Required task >> Please reproduce, word for word, everything from "## wje (Apr" down to "with progress pictures." in the forum thread on priming poplar woodwork below.

Passage shown >>
►

I know what you means, I think after giving them the update $$$ on the estimates they will change their minds maybe.


----------



## PACman (Oct 24, 2014)

maybe get some poplar scraps and prime some with oil and some with water based and show the HO and decorator the difference in how much easier the oil based will sand. Not to mention the possibility of the grain raising and also tannin bleed weeks, even months after it's been painted. That is going to be a big enough job without having to worry about sanding water base, or fixing bleed through.


----------



## gabe (Apr 20, 2012)

I have good luck with Lenmar waterborne lacquer primer. It builds really good. Dries quickly , sands good and is in the low 20's. BM owns the company. For a semi gloss top coat ultra spec is good, advance does come in a Semi-gloss


----------



## PremierPaintingMa (Nov 30, 2014)

Proalliance coatings said:


> maybe get some poplar scraps and prime some with oil and some with water based and show the HO and decorator the difference in how much easier the oil based will sand. Not to mention the possibility of the grain raising and also tannin bleed weeks, even months after it's been painted. That is going to be a big enough job without having to worry about sanding water base, or fixing bleed through.


I do have another meeting with the HO alone next week that will give me the chance to explain to them that I will not be responsible for the tannin bleed and all the other sh.t. coming their way.


----------



## Gough (Nov 24, 2010)

PremierPaintingMa said:


> Gough!
> Do you think BM Fresh Start 046 will be good for primer? Would i run to bleeding or any kind of problem?
> Thanks, Dan


For interior woodwork, I'm a big fan of BM Enamel Underbody, Fresh Start 217. With 046, I'm not sure about tannin bleed, but I'd be more concerned with grain raising.


----------



## PremierPaintingMa (Nov 30, 2014)

gabe said:


> I have good luck with Lenmar waterborne lacquer primer. It builds really good. Dries quickly , sands good and is in the low 20's. BM owns the company. For a semi gloss top coat ultra spec is good, advance does come in a Semi-gloss


I use their Finnish product never used their primer, does prevent tanning/bleeding?


----------



## PremierPaintingMa (Nov 30, 2014)

Gough said:


> For interior woodwork, I'm a big fan of BM Enamel Underbody, Fresh Start 217. With 046, I'm not sure about tannin bleed, but I'd be more concerned with grain raising.


Thanks Gough, The only problem is they are leaning towards water base primer, hoping i can convince them.


----------



## PACman (Oct 24, 2014)

Also, I'd be very wary of the "pre-primed" poplar walls. That's a bleed through waiting to happen. They have a tendency to thin the hell out of those millwork primers. The cheaper the better!


----------



## PremierPaintingMa (Nov 30, 2014)

Proalliance coatings said:


> Also, I'd be very wary of the "pre-primed" poplar walls. That's a bleed through waiting to happen. They have a tendency to thin the hell out of those millwork primers. The cheaper the better!


We already talk about that and it's included in my bid to re-prime all woods.
Thanks for bringing this to my attention.


----------



## wje (Apr 11, 2009)

I can't add anything anyone else has already offered up, except that looks like a very nice job for you. Please follow up with us with progress pictures.

◄

Excerpted data >>
►

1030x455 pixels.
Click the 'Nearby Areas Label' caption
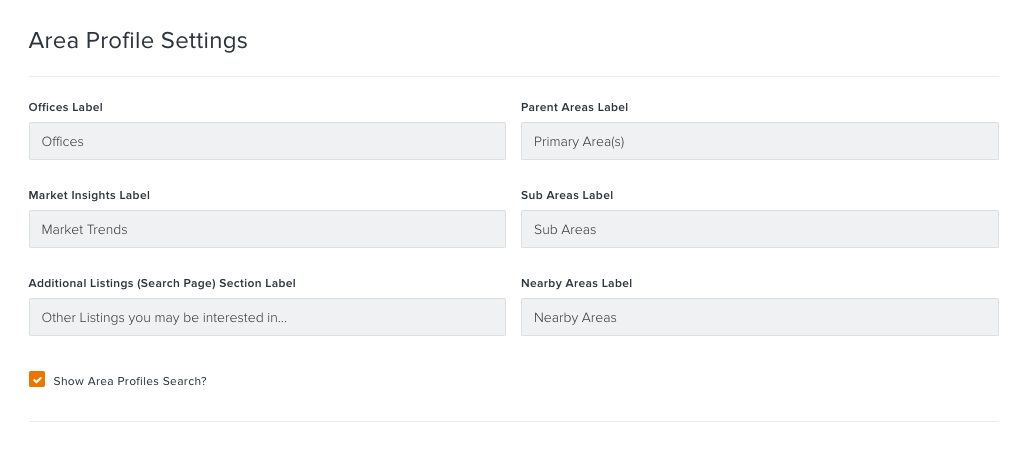pos(576,283)
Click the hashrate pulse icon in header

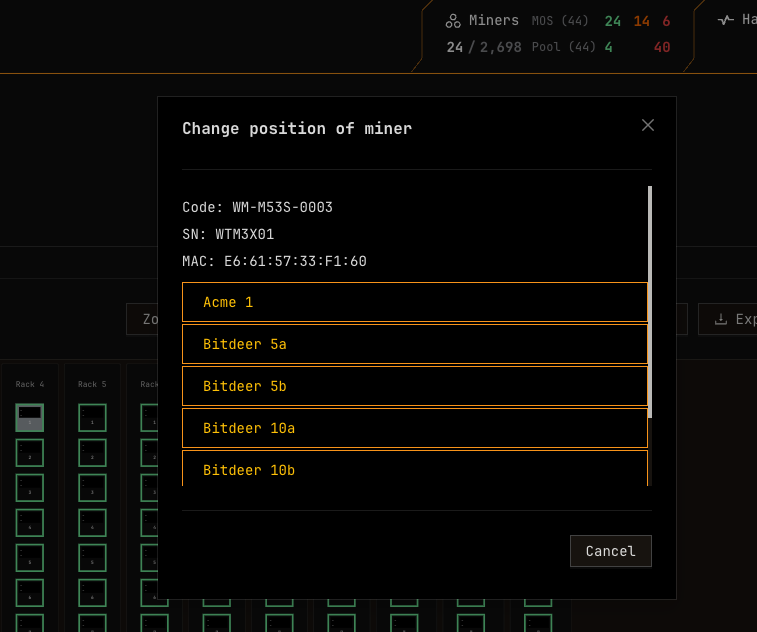(x=727, y=20)
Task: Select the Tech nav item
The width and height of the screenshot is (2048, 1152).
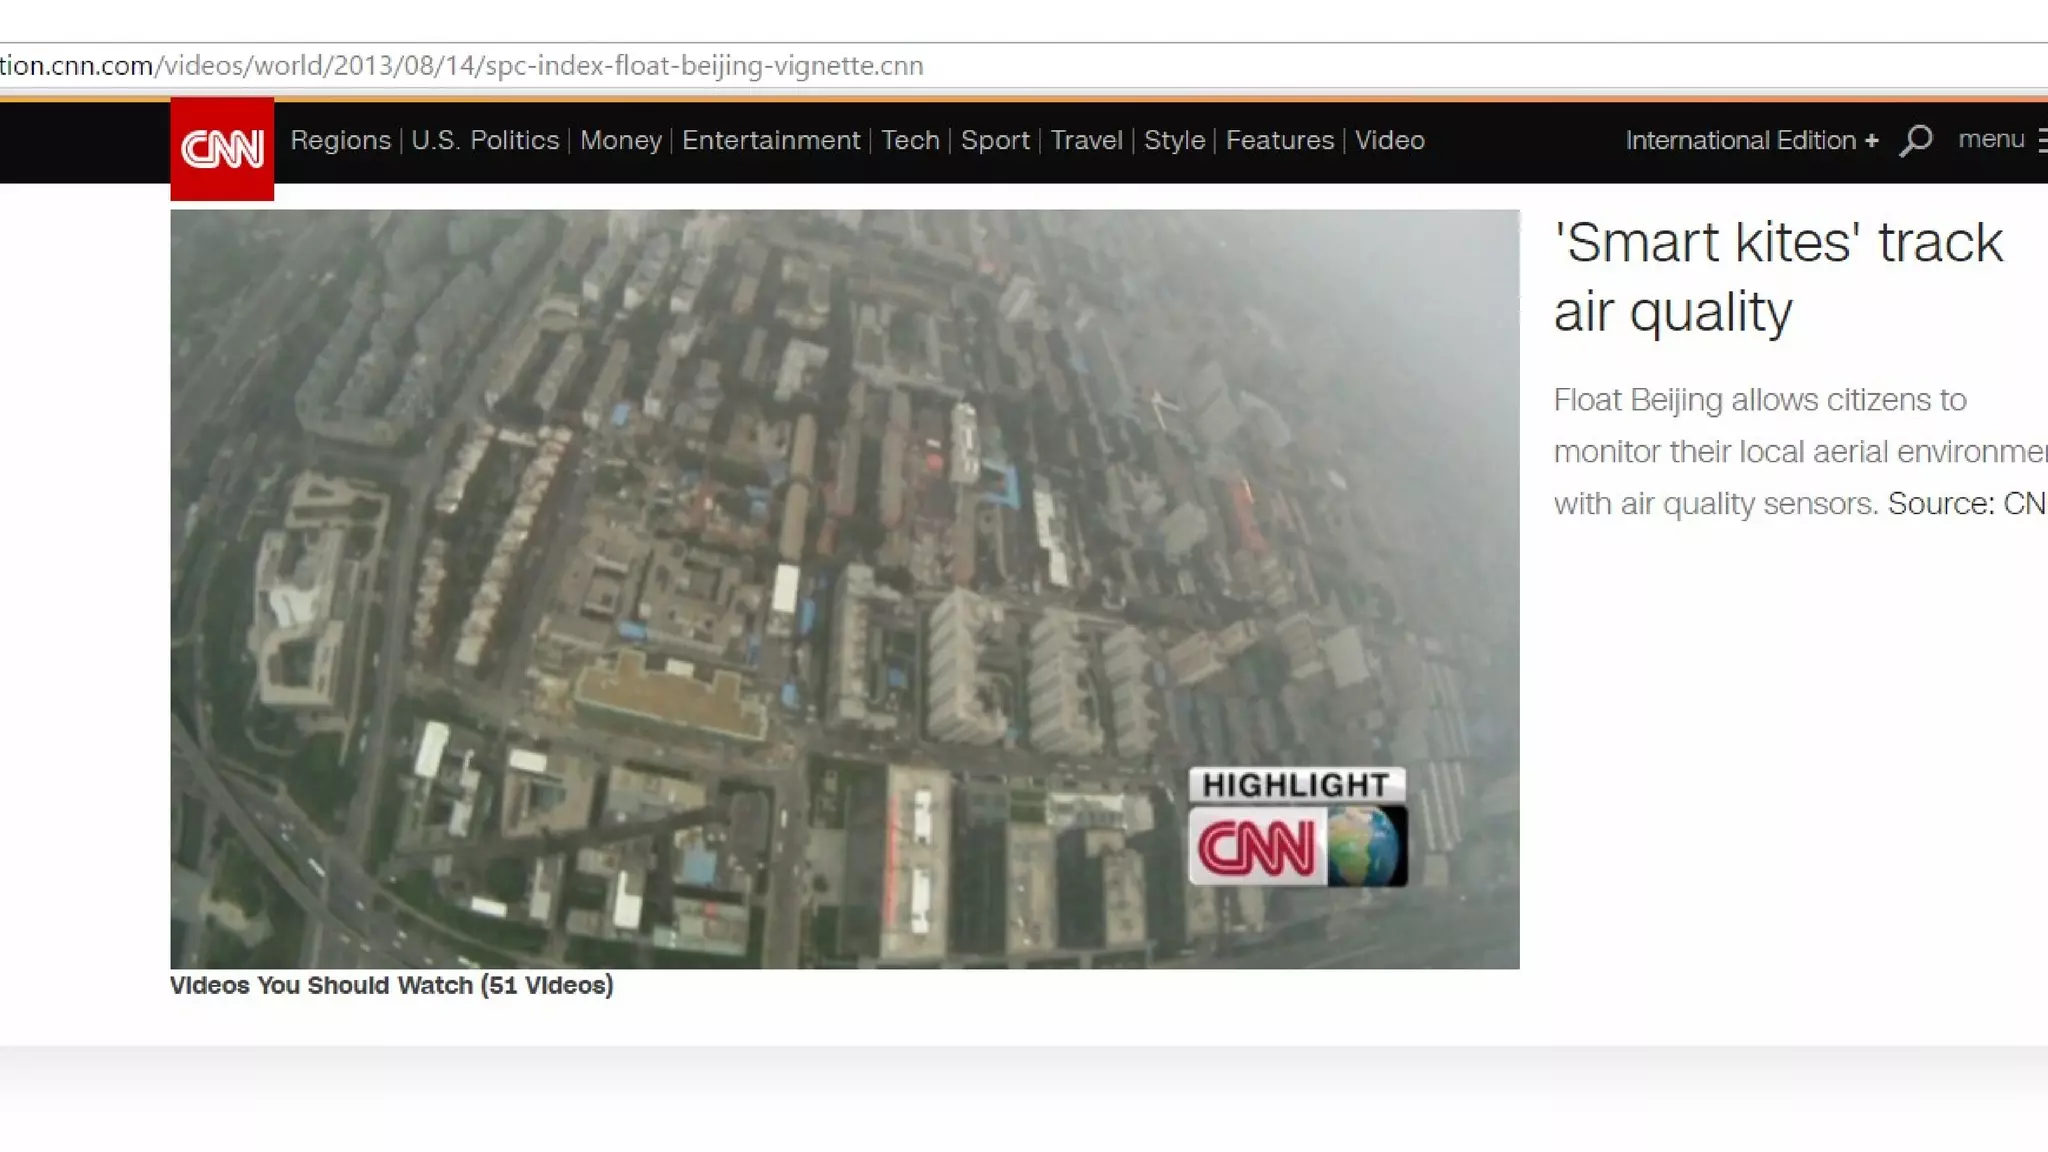Action: pos(910,140)
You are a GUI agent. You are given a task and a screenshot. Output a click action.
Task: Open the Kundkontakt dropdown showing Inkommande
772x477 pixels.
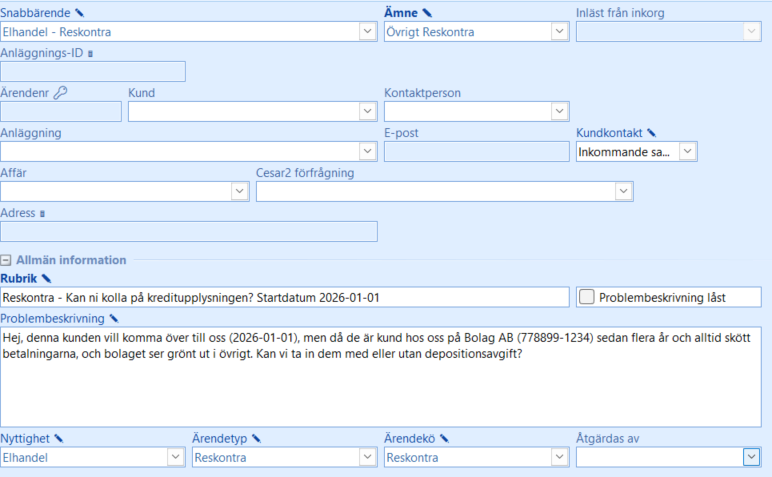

◄

Solution for this exercise >>
## wje (Apr 11, 2009)

I can't add anything anyone else has already offered up, except that looks like a very nice job for you. Please follow up with us with progress pictures.